ORDER NO. 99-279

ENTERED APR 16 1999

This is an electronic copy. Appendices and footnotes may not appear.

BEFORE THE PUBLIC UTILITY COMMISSION

OF OREGON

LC 22

In the Matter of the Investigation into Least-Cost Planning for Resource Acquisitions by PACIFICORP. )

) ORDER

 DISPOSITION: LEAST-COST PLAN ACKNOWLEDGED

On December 17, 1997, PacifiCorp, dba Pacific Power & Light Company (Pacific or the company) filed its fifth least-cost plan entitled Resource and Market Planning Program (RAMPP-5). This filing is in accordance with Public Utility Commission of Oregon (Commission) Order No. 89-507 that directed all energy utilities to prepare least-cost plans every two years.

Order No. 89-507 requires regulated utilities to involve the public in the planning process. Pacific held six public advisory group meetings to help formulate its program. The RAMPP-5 Advisory Group (RAG) consisted of 17 public and private groups. The RAG participants, who suggested changes or additions to input assumptions and submitted comments on the draft report, are listed on pages 31 and 32 of the report.

At the request of Commission Staff, Pacific filed a two-page supplement to RAMPP-5 on August 7, 1998, describing the status of the company’s hydro relicensing efforts in the State of Oregon for the North Umpqua, Powerdale, and Klamath projects. At the March 16, 1999, Public Meeting, the Commission adopted the Staff recommendation to acknowledge RAMPP-5.

 PROVISIONS OF THE PLAN

Pacific’s Least-Cost Plan

The RAMPP-5 documents describe the assumptions, strategies and principles that Pacific evaluated in determining its most prudent course of action to provide electrical energy to the public over the next 20 years. While the RAMPP-5 analysis uses a 20-year planning horizon with an additional 20 years to account for end effects, the focus is on the next 10 years. The plan analyzed 31 different cases and 8 sweeps involving approximately 100 sensitivities. Each sweep included up to 16 sensitivities, whereby the company varied one factor in small increments to better understand how variation in that factor can affect planning issues. The sweeps included sensitivities of natural gas prices and wholesale electric market prices, load change, environmental adders, and several other issues.

» **Exercise set**
- 1) Answer these questions using the order above.
(a)
On what date did PacifiCorp file its fifth least-cost plan?
(b)
How many public and private groups made up the RAMPP-5 Advisory Group?
(c)
How many different cases did the plan analyze?
- 2) Reproduce the passage of the order that starts at "DISPOSITION: LEAST-COST PLAN" and runs up to and including "of the report.".

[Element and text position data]
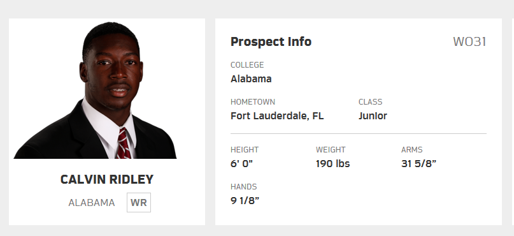Click the HANDS label
Viewport: 514px width, 236px height.
[x=243, y=187]
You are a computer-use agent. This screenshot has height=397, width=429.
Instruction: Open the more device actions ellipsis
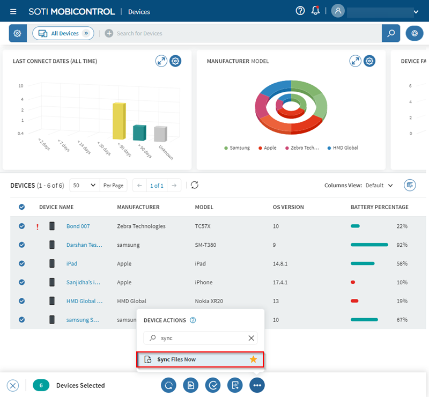(257, 385)

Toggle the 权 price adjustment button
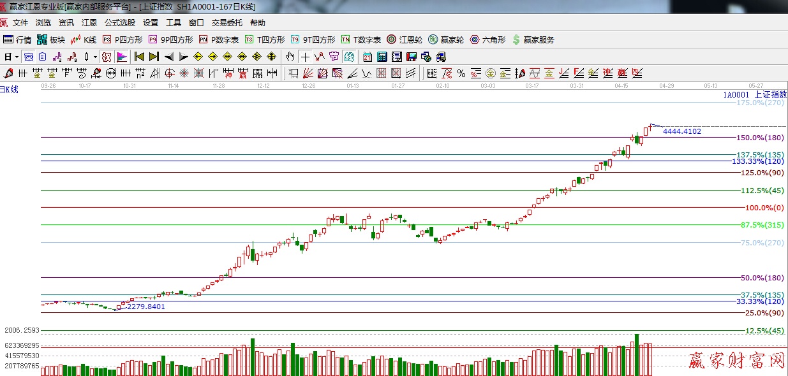point(107,57)
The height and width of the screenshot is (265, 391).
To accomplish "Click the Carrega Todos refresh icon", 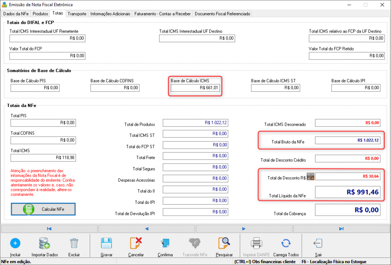I will point(286,243).
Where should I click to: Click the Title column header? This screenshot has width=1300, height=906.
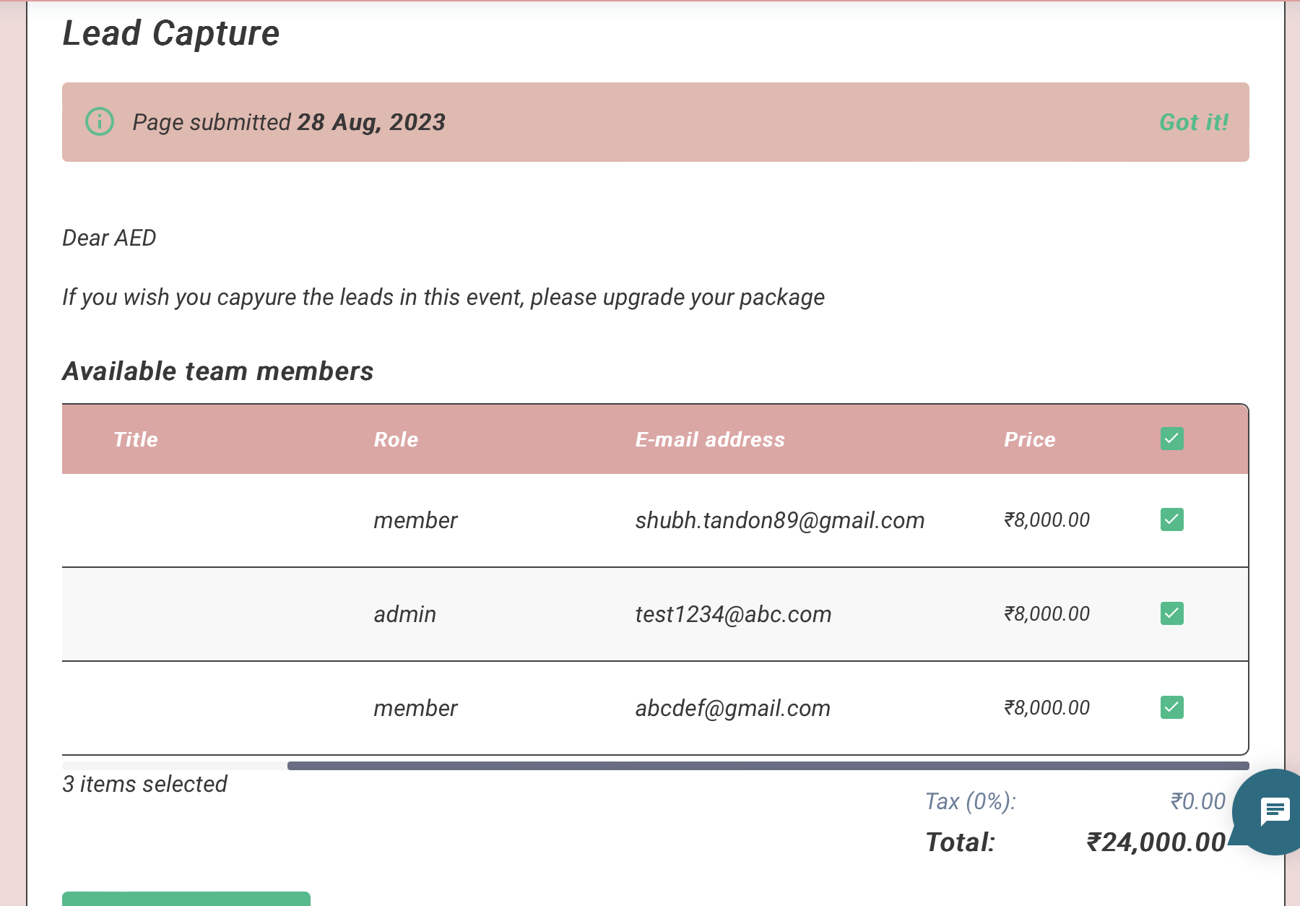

» **Outputs in order**
- 1)
(a)
December 17, 1997
(b)
17
(c)
31

- 2)
DISPOSITION: LEAST-COST PLAN ACKNOWLEDGED

On December 17, 1997, PacifiCorp, dba Pacific Power & Light Company (Pacific or the company) filed its fifth least-cost plan entitled Resource and Market Planning Program (RAMPP-5). This filing is in accordance with Public Utility Commission of Oregon (Commission) Order No. 89-507 that directed all energy utilities to prepare least-cost plans every two years.

Order No. 89-507 requires regulated utilities to involve the public in the planning process. Pacific held six public advisory group meetings to help formulate its program. The RAMPP-5 Advisory Group (RAG) consisted of 17 public and private groups. The RAG participants, who suggested changes or additions to input assumptions and submitted comments on the draft report, are listed on pages 31 and 32 of the report.